▶ Work to complete:
Starting at the first line of the records and stopping at the line that contains "Image resolution: width=791", transcribe every line exactly and leave out the pictures.
<<<<
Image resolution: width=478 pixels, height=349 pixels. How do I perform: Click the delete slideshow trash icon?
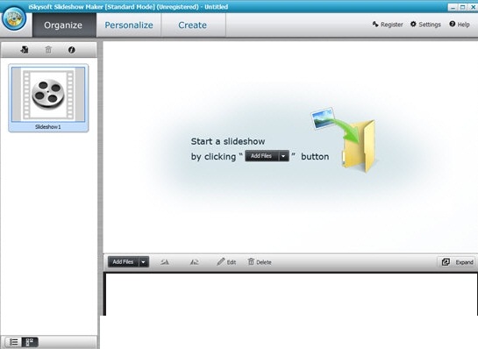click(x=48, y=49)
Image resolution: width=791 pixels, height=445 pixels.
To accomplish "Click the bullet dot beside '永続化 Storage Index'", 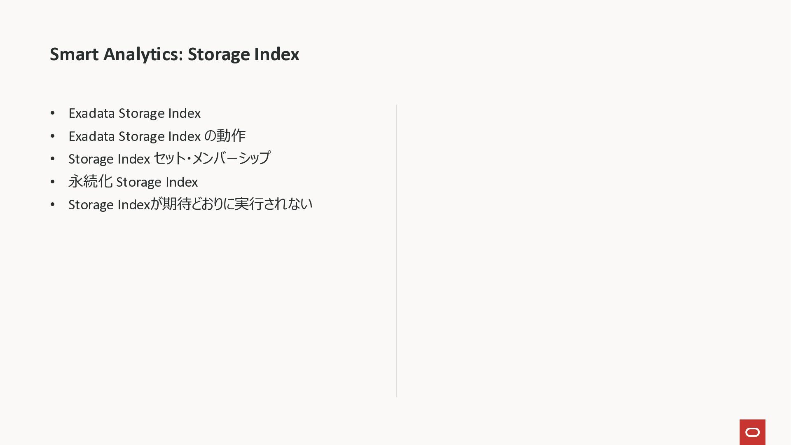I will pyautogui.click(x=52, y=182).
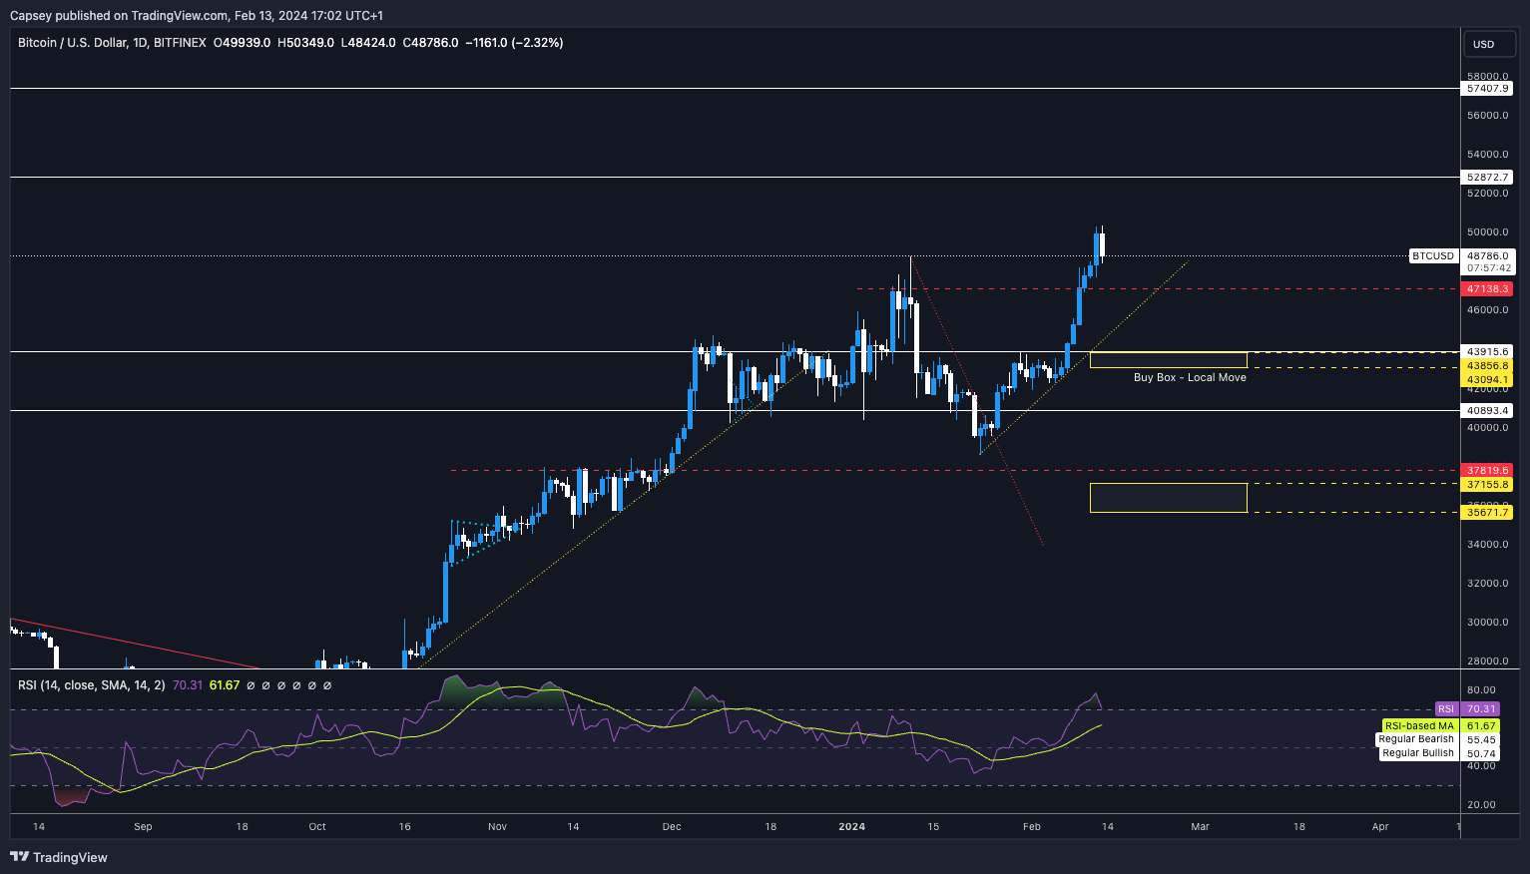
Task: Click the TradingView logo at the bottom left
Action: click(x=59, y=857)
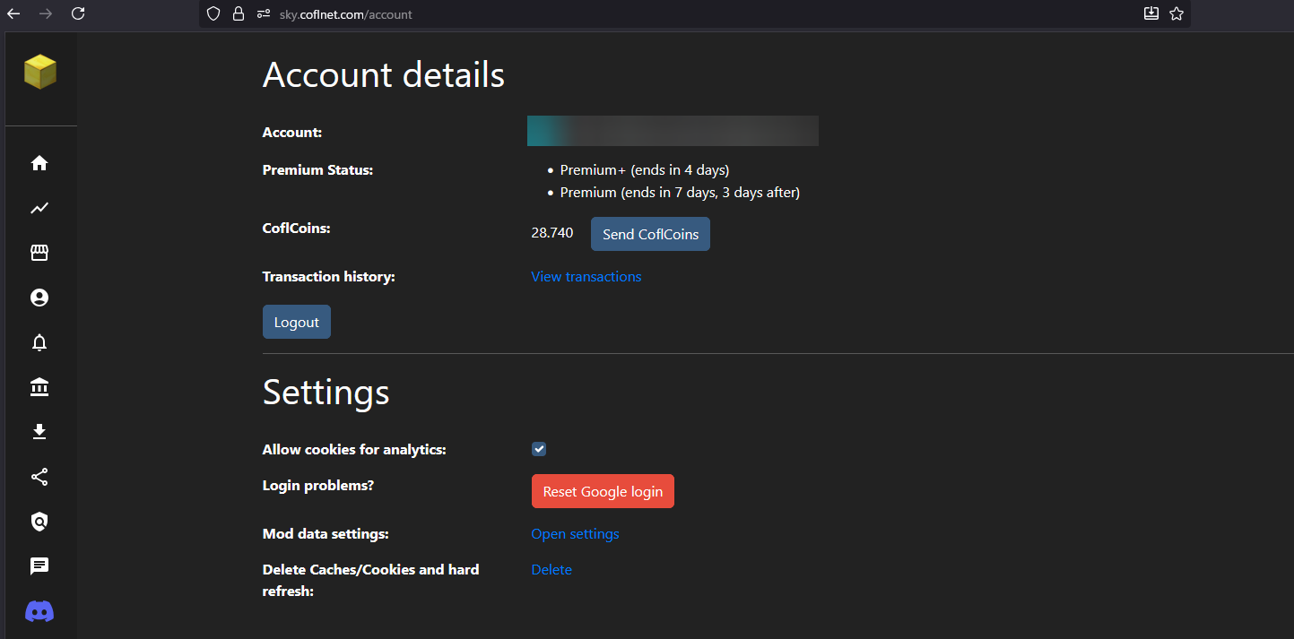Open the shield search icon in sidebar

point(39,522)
>>>>
▶ Completed task:
Image resolution: width=478 pixels, height=349 pixels. How do I perform: Click the delete slideshow trash icon?
click(x=48, y=49)
Image resolution: width=791 pixels, height=445 pixels.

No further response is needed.